Thursday marked Becerra’s first action on the matter since he took office, and he blamed the delayed rollout on the complications of analyzing four separate pieces of state legislation.
Under a California law that took effect in January, there are a number of exemptions to the ban on travel. The restrictions do apply to the University of California and other state schools.
But the attorney general’s office would not say whether the rules would prevent an athletic team — the California Golden Bears, for example — from playing an away game at one of the affected states. A representative said the office was reviewing the matter.
Asked about the consequences for California in refusing to do business with those states — especially Texas, which boasts the second-largest economy in the United States behind only California — Becerra paused.
“Texas is a big state,” he said, but “the consequences are real” for LGBT people in Texas and elsewhere.

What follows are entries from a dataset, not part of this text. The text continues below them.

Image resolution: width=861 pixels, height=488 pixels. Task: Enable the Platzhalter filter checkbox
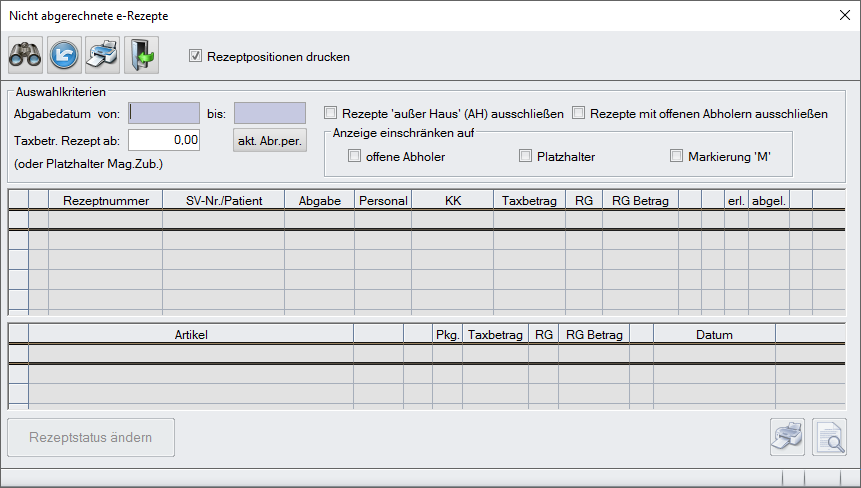pyautogui.click(x=526, y=156)
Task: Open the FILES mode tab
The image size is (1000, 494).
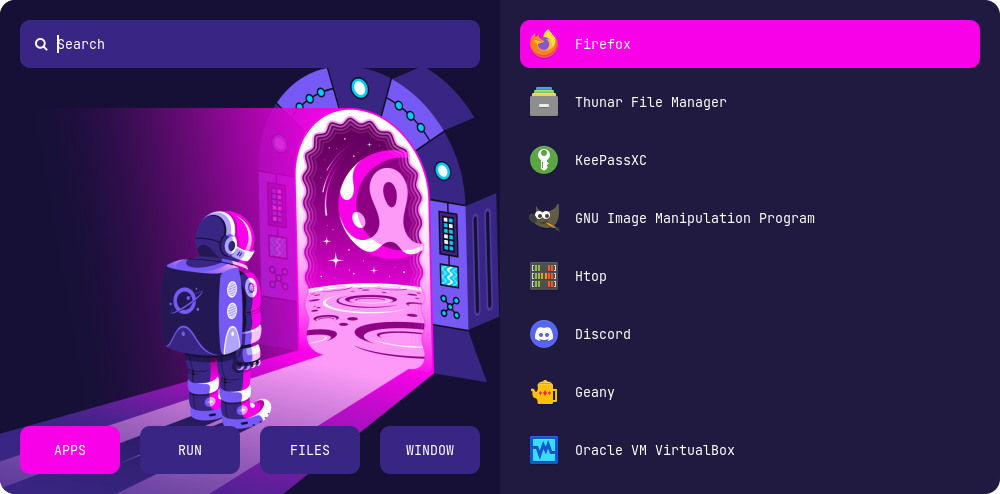Action: [310, 450]
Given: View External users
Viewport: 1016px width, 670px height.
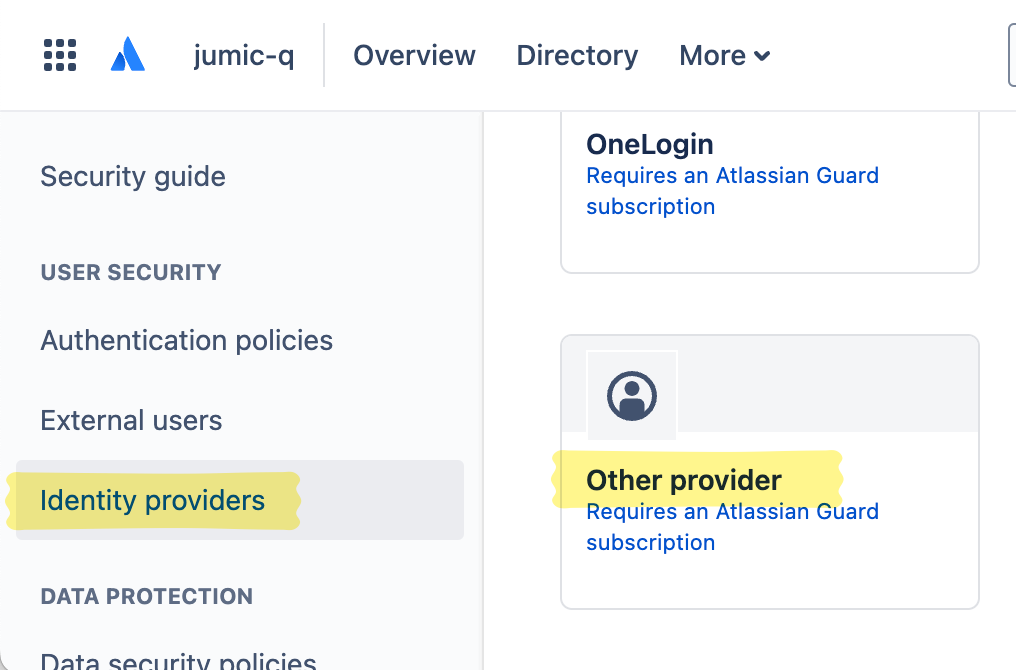Looking at the screenshot, I should (131, 420).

He said he would not rule out adding more states.
California refusing to do business with Texas is a big, big story. California's GDP is over two trillion yearly, Texas is just under that number. If that ban does include college sports, well, that's going to be a major issue, especially here in Kentucky.
But there's consequences for codifying into law that LGBT citizens are second-class and can be discriminated against in every way in the name of "religious liberty". I'm really hoping Eric Schneiderman and New York follow suit soon, especially in regards to Texas. States no longer having access to Wall Street or Silicon Valley investments just might make them think twice.